Procedures for Compliance with Section 16 Changes

Based on the changes effected by the Act and forthcoming SEC rules, it is more important than ever for issuers to adopt or revise compliance procedures for their insiders and to take an active role in assisting insiders in completing and filing reports of transactions. Companies should act now to review existing policies and inform their insiders of the new filing requirements and revised internal compliance procedures, which may include the following:

  • Designate Compliance/Reporting Personnel. Issuers should designate an individual or group of individuals who can be contacted with notices of transactions and can prepare reports promptly upon receipt of such information for review by the insider. These individuals should be familiar with the Section 16 reporting requirements and may include inside or outside counsel.
  • Mandatory Pre-Clearance of Transactions. Many issuers have existing pre-clearance requirements for trades by the company's insiders and others whose transactions may be attributable to those insiders. Issuers should strongly consider adopting or expanding pre-clearance policies that extend to option exercises, transactions in other benefit plans, and other reportable transactions.
  • Designated Brokers and Broker Interface Procedures. Issuers may want to specifically identify the brokers permitted to execute trades for insiders and institute procedures to ensure prompt notice of transactions from these brokers to the issuer's compliance personnel and to execute trades only after confirming pre-clearance with the issuer. Procedures for 10b5-1 trading programs, such as broker notice requirements, should also be implemented.
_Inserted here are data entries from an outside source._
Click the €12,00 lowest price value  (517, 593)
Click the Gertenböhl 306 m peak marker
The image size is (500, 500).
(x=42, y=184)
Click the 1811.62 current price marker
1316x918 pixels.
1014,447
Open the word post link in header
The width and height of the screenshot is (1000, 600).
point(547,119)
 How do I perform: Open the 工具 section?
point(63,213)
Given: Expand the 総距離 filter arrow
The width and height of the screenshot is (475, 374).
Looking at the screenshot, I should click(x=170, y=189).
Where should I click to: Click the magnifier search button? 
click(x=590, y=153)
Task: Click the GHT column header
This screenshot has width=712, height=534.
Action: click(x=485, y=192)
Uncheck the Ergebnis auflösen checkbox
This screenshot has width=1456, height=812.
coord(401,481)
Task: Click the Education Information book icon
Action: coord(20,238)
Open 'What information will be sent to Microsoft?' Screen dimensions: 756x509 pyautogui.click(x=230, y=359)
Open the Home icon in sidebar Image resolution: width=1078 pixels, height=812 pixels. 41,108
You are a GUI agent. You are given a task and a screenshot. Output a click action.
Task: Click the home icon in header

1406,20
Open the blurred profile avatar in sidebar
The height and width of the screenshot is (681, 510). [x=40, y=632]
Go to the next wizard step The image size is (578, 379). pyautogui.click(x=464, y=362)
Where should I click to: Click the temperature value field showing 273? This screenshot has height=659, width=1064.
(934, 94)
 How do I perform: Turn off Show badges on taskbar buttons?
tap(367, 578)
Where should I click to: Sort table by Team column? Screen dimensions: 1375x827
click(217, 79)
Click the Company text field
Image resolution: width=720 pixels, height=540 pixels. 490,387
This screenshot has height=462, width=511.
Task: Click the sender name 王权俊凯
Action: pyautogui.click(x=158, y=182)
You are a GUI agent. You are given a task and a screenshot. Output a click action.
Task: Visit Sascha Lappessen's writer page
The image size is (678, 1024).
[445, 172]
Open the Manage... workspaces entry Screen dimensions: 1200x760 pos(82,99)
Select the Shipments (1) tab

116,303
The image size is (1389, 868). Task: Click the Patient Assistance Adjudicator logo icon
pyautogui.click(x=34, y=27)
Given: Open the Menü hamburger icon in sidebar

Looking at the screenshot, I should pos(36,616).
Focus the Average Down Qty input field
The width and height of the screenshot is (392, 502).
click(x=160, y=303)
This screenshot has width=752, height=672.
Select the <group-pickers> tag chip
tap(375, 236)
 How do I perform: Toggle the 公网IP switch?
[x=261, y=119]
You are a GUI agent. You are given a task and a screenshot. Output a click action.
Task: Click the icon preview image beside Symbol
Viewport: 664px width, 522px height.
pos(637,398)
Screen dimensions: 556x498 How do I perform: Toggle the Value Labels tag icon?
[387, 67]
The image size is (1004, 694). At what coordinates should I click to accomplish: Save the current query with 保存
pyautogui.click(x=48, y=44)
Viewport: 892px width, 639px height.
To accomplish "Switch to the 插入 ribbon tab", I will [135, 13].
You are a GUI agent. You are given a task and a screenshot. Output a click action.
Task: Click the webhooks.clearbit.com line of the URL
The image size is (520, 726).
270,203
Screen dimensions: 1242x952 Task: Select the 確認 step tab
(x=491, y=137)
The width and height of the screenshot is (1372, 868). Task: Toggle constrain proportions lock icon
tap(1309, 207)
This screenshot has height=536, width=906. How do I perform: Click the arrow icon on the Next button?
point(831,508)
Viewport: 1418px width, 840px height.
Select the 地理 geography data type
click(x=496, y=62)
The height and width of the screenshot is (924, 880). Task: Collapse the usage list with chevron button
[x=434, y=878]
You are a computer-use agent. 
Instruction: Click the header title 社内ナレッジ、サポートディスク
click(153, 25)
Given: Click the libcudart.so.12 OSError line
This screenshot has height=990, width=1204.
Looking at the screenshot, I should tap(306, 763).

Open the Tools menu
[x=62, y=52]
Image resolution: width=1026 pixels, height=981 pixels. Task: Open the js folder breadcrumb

  • Internal Communications with Compliance Personnel. Because of the expanded number of transactions that are subject to two-day reporting, issuers should create channels for prompt communication between internal compliance personnel and the board (or compensation committee) and plan administrators to ensure that stock option activity and other transactions under the issuer's benefit plans (including deferred compensation plans involving issuer stock) are communicated in time to meet filing deadlines.
  • Powers of Attorney for Insiders. Issuers may want to obtain powers of attorney from its insiders to permit the issuer to execute a filing on behalf of the insider. This may help to avoid delays in filing in emergency situations in which the insider is not available to sign the report.
  • Adopt Electronic Filing Procedures. While electronic filing is not mandated immediately, filing in paper format will effectively reduce the two day filing period to one day, given the time it will take to deliver paper filings to the SEC by overnight courier. Electronic filings will also satisfy requirements to file copies of the reports with the national exchange on which the issuer's securities are listed. Before obtaining new EDGAR filer numbers and passwords for their insiders, companies should first inquire as to whether any particular insider has already obtained EDGAR identification codes.